[Collected data entries]
=== Begin Enclosure ===

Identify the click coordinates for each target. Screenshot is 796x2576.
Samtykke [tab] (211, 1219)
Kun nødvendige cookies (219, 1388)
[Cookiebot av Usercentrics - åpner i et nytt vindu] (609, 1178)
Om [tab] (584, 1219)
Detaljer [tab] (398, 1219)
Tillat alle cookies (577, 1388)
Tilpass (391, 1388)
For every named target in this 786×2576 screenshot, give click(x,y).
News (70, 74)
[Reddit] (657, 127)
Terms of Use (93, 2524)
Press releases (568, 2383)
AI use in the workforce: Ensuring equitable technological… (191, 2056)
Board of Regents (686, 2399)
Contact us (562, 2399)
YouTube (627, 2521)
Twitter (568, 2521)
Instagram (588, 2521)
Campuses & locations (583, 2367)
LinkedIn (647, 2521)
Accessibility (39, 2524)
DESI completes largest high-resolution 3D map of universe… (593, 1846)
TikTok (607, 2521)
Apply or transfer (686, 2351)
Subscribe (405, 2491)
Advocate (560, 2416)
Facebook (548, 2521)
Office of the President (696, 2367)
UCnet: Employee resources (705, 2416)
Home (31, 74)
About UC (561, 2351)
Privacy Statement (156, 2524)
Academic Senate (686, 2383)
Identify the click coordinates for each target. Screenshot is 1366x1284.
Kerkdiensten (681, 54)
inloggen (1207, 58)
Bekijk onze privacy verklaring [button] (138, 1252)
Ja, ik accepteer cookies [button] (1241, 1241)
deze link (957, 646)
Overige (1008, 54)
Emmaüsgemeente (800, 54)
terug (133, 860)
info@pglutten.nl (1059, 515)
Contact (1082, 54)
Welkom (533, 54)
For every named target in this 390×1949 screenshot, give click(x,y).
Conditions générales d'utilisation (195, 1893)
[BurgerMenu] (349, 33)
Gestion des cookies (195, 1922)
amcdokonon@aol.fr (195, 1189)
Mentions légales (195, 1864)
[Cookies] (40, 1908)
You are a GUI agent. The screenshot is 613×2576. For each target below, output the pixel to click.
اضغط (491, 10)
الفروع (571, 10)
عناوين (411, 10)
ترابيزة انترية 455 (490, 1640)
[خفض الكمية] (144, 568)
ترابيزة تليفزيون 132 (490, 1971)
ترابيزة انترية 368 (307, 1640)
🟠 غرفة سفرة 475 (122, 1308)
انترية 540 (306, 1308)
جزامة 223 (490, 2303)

=== End Enclosure ===

Required work: Exactly the lines from the one containing "Gestion des cookies (195, 1922)" to the final line of the entries must be restated, and no others.

Answer section:
Gestion des cookies (195, 1922)
amcdokonon@aol.fr (195, 1189)
Mentions légales (195, 1864)
[Cookies] (40, 1908)
You are a GUI agent. The screenshot is 613×2576. For each target below, output the pixel to click.
اضغط (491, 10)
الفروع (571, 10)
عناوين (411, 10)
ترابيزة انترية 455 (490, 1640)
[خفض الكمية] (144, 568)
ترابيزة تليفزيون 132 (490, 1971)
ترابيزة انترية 368 (307, 1640)
🟠 غرفة سفرة 475 (122, 1308)
انترية 540 (306, 1308)
جزامة 223 (490, 2303)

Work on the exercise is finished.